Central Boiler - E-Classic® Models


----------



## Mic (Jul 19, 2012)

Interesting. Being from Texas, I don't see a huge need for this, but once I've got a cabin on my land, it could be beneficial. But dang, $9k when they came out. I think $3k would be more of a price that would entice me.


----------



## Leon (Jan 30, 2012)

I saw a vid where a guy built one in canada off youtube


----------



## sbasacco (Sep 10, 2012)

we had one up here at the farm up here in Canada....loved the heat...kept us all warm in -30 degrees Celsius..only problem is going outside in the cold to make sure that the furnace had wood to heat!!!....


----------



## Watercanlady (Jul 23, 2012)

We have a Central Boiler. We have had it for 8 years now and we love it. Our cost then was around $10,000. Hubby installed and hooked it up himself. He can probably answer any questions you may have. I know a bit about it. He fills it once a day, when below zero and high wind he checks it twice a day. Very well regulated heat. Exceptional over the old wood burning furnace add on the we had in the basement. You can also burn rotting punky wood along with some good wood. Yes we heat our garage but not all the time. We have it on a separate thermostat. Ask any questions you have...

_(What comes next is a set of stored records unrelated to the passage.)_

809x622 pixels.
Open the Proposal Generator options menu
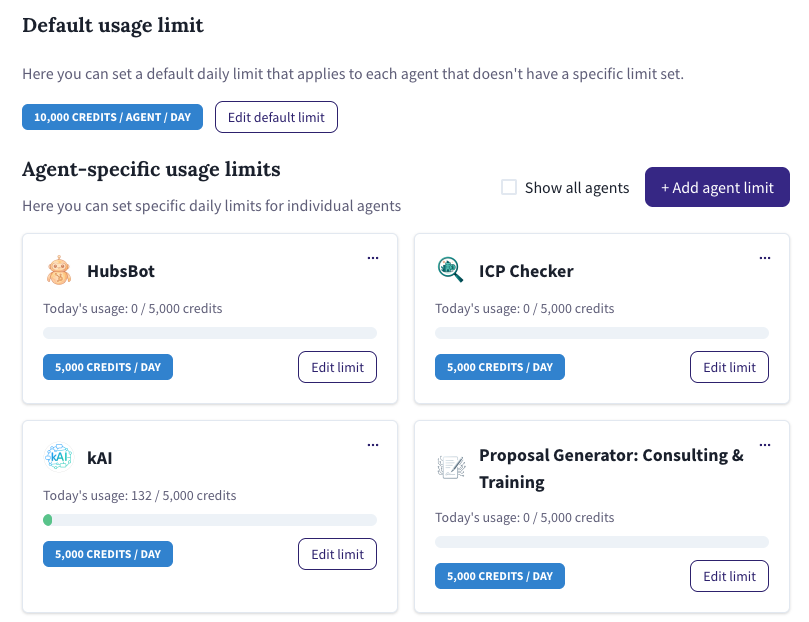[765, 444]
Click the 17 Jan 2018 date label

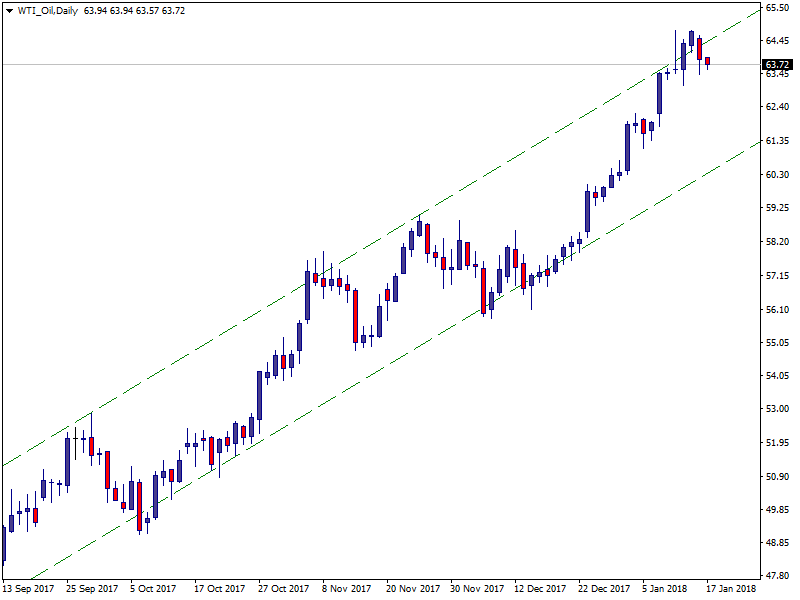(x=733, y=589)
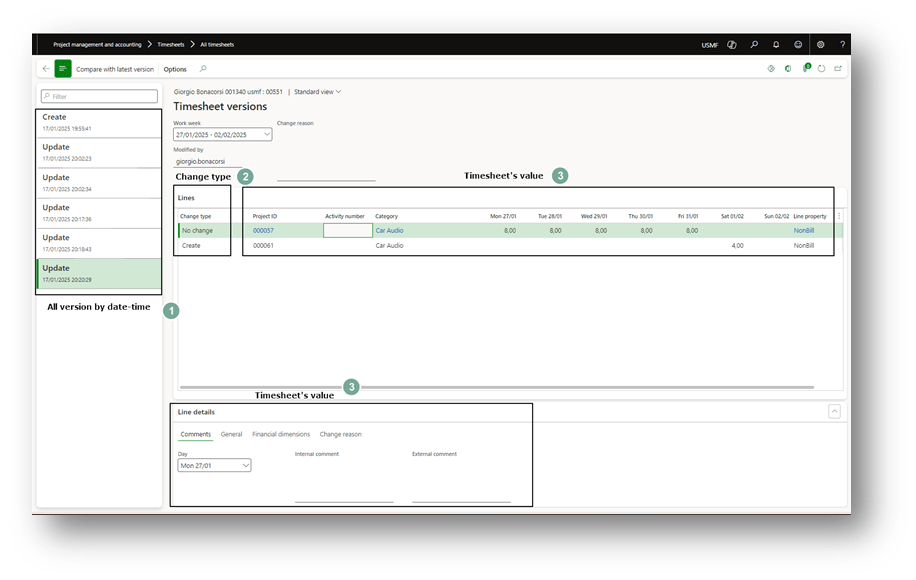Open the help question mark
This screenshot has height=580, width=916.
coord(843,45)
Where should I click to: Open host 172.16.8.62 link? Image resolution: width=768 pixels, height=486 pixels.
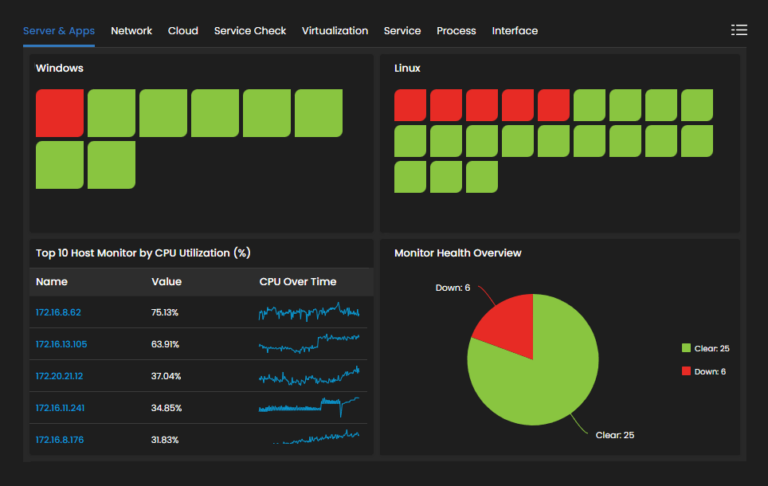coord(58,312)

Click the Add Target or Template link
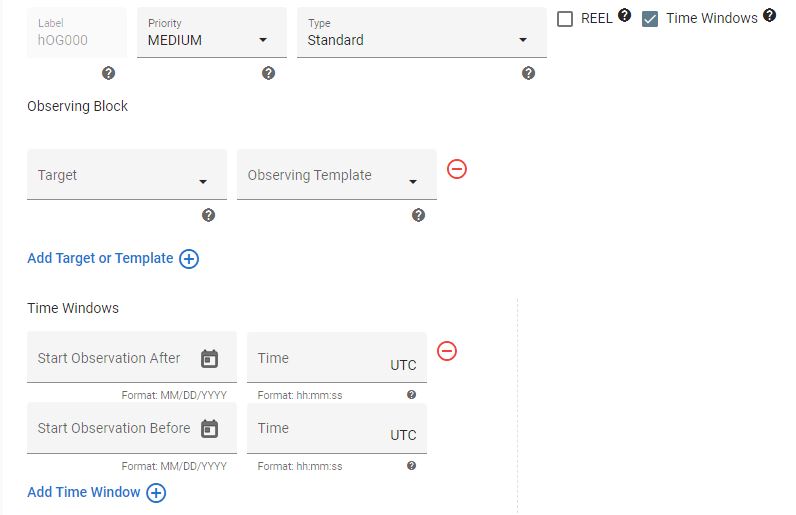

Also heats our hot water....


----------



## Meangreen (Dec 6, 2012)

Had one installed on the house where I worked up in Minnesota. I was spending $6,000 a year in propane to heat a 3 story house. Spent 5,000 to install outside wood boiler(Already had in floor heating) and spent only $400 on wood to heat the home for the year. I would get a delivery of 8 foot lengths from the local log mill and cut it down with the chain saw. I also harvested wood from my property. You only have to add wood twice in a 24 hour period and it keeps the house toasty.

One more thing is check in your city and county and make sure it's legal to have one because many places are banning them because of the smoke.


----------



## Smitty901 (Nov 16, 2012)

Some areas outlawing them here also. EPA is working on banning wood burning . They have already started EPA ratings on wood burners as the first step. You have time yet but it is coming.


----------



## gemoose23 (Nov 9, 2012)

thanks for this. A couple of my neighbors have a system like this and I have been wondering what these "fancy" doghouses did.. :shock:

Just told the wife we are headed to a homeshow in Janurary to check out this system.


----------



## Denton (Sep 18, 2012)

Check into rocket heaters and stoves. Yeah, I know, they are pretty hippiefied, but I sure do want to make a couple of them!

Besides, maybe it'd attract s few hippie chicks. They are HOT! :-D


----------



## easyshack (Dec 25, 2012)

Why spend 9k, make your own out of a used 20.00 gas hot water heater.
Just add fire box to bottom, then build shed around it. Gas water heaters already have center pipe for smoke stack.
DrillCat.com has pictures and plans.


----------



## Desert Marine (Nov 20, 2012)

survival said:


> I have seen these in IN before and heard good things about them from the families that had them. For those that don't know, they are outdoor "Furnaces" that run on cut wood. My first thoughts were that the entire house would be "smokey", but from researching, I found this to be a false statement since there is a water jacket that surrounds the furnace that moves in and out of the house to heat the home. Also, learned that you can split the line where you can heat your home as well as a outside garage or detachable building. It works with your existing furnace and also heats the water.
> 
> Drawbacks are you have to keep the fire burning so to speak, but the newer models have a longer burn time. Cost for the "original" model is around 9 grand. 3-4 years ago they were at 5 grand for the same model. Gotta love supply and demand!
> 
> ...


I believe that I have found my next project that will take us from clutches of heating with propane, to obtain further Energy Independence using Waste Oil (all types hopefully).

Here is a link of a well done Waste Oil Heater that I found on YouTube: 




Here are his step by step instruction on making one of these Waste Oil Heaters.

Waste Oil is virtually FREE and can be obtained in so many places as many shop will be happy for you to take it off of their hands. I know of a family in Colorado that used almost 3 cords of wood to heat their home this winter using a wood stove I am passing this link and video on to them.

If you know of a better step-up please feel free to chime in and POST the sources so that others will benefit.

Desert Marine


----------



## jimb1972 (Nov 12, 2012)

Denton said:


> Check into rocket heaters and stoves. Yeah, I know, they are pretty hippiefied, but I sure do want to make a couple of them!
> 
> Besides, maybe it'd attract s few hippie chicks. They are HOT! :-D


The only problem is the ones that dont shave their armpits or wear deodorant.


----------



## GTGallop (Nov 11, 2012)

I think I'd prefer a Rocket Mass Heater...
rocket stove mass heater

But then I don't live where it is cold - hell, I don't even have a fire place and rarely use the heater except for cold nights.


----------



## Prepadoodle (May 28, 2013)

I second the rocket stove idea.

If you see smoke it's an incomplete combustion, so you're wasting fuel. Rocket stoves use far less fuel because they use an insulated stack where secondary combustion takes place. A well designed rocket stove system burns the fuel completely, and recovers almost all the heat energy. For example, it's not uncommon for a system to have the exhaust gas temperatures at 80 to 100 degrees F. All of the heat is typically banked in thermal mass, to be released over time.

I've seen people on YouTube set their stoves up to burn wood pellets. One guy has a gravity-feed hopper for his, and it doesn't require a lot of tending. I was fascinated by his whole build, matter of fact. He built a geodesic dome greenhouse with an aquaponics system and rocket mass heater, and shows the whole build from start to finish. It's a great series and well worth a look.

User: web4deb

Hippies seem to build these in the house and cover them with a ton of cob, but I don't want a 55 gallon drum in my house, especially not when the top of it can get to 500 degrees. Building one outside, and using a gravity feed system makes a lot of sense to me.


----------